Bankruptcy FAQs – After Filing | Eastern North Carolina Bankruptcy Attorneys

Once you’ve filed for a bankruptcy, there is still a process that you must go through before the bankruptcy is completed.   Below are some of the most common questions our offices hear from bankruptcy clients throughout North Carolina.


What is a 341 meeting?
All debtors must attend a “341 creditors meeting.” This is held at various locations (not at the county courthouse). In some locations it is in a meeting room much like a fellowship hall, and in some locations may be in a courtroom, however a judge is not present. The bankruptcy trustee assigned to the case asks several questions regarding your individual situation.  His primary purpose is to insure that you have listed ALL your property and ALL your debts on the petition.  In addition, a Chapter 13 trustee discusses the proposed Chapter 13 plan amount.

What do I take to the 341 meeting?
You must have two forms of ID: a photo ID and something with your social security number. Typically the photo ID is a driver’s license or NC DMV ID card. Typically your social security card is used for the second ID. Locate these immediately after you file. If you cannot find one of these you can go to the DMV or the Social Security office to get replacements.

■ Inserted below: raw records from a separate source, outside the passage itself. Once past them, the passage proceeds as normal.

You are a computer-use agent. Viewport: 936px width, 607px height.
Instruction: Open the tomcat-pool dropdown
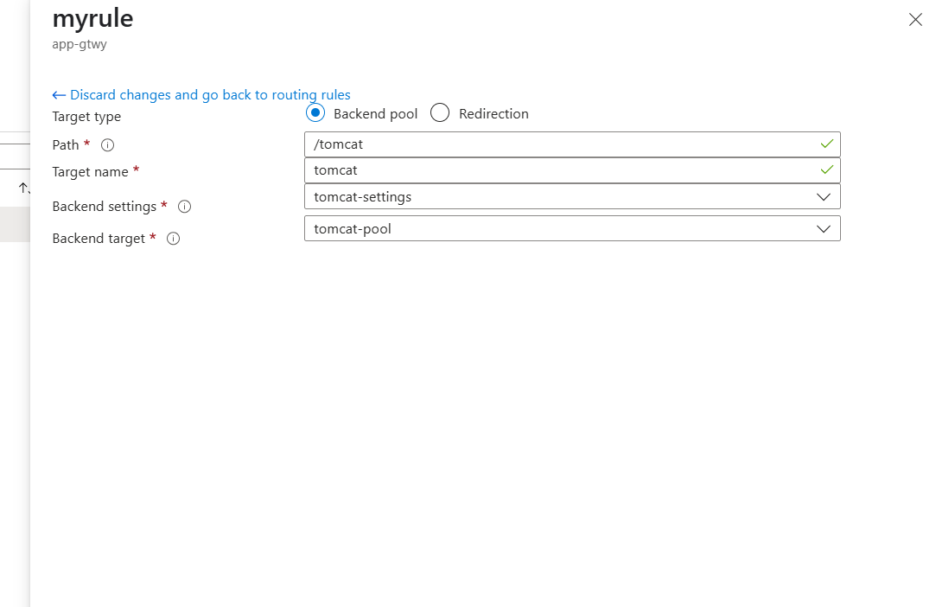[562, 228]
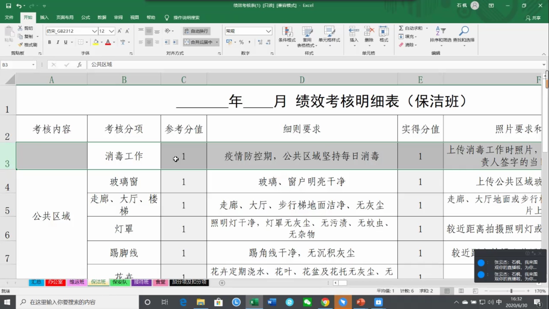Click the Insert cells icon
This screenshot has width=549, height=309.
tap(354, 32)
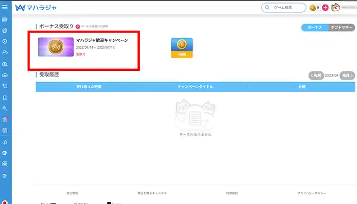Go to previous month with 先月
Viewport: 357px width, 204px height.
pyautogui.click(x=316, y=75)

Where is the 341 meeting held?
Currently 341 meetings are held in Greenville, New Bern, Wilmington, Fayetteville, and Raleigh.  You will be notified where to go by the court and by your bankruptcy attorney.

What is the Debtor Education Course?
If you file a Chapter 13 this is a live seminar provided by the bankruptcy trustee. It is held on the same day you have your 341 Meeting of Creditors. Simply show up, listen, and enjoy. This is an excellent program with an informative and entertaining presenter. If you file a Chapter 7, you must complete the course online. The online information will be provided to you at the time your case if filed.

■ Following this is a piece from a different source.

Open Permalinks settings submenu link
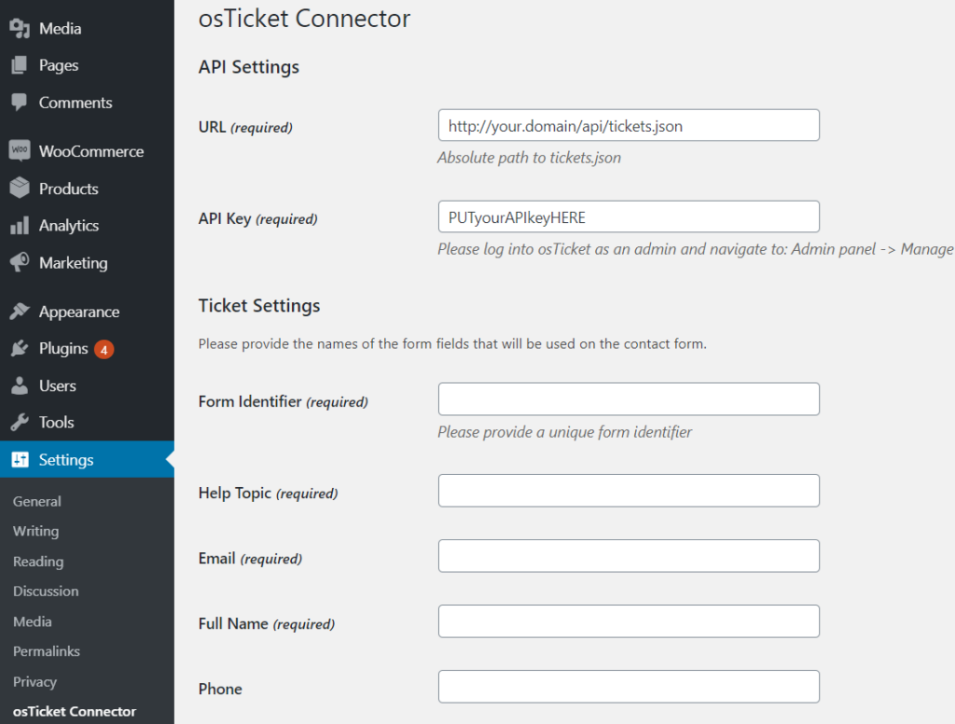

Where do I send my payments?
If you file a Chapter 13 bankruptcy, your assigned trustee will have his own lockbox for the monthly payments.  You should send a regular check or money order through regular mail to your trustee’s lock box, not to their office address.  Make it out to “Chapter 13 Trustee.”  Be sure to write your full case number on the memo line of your check along with the full name you used when you filed your case. If you send a money order, be sure to write your name and case number on the money order.  Payments begin the first day of the month after you file.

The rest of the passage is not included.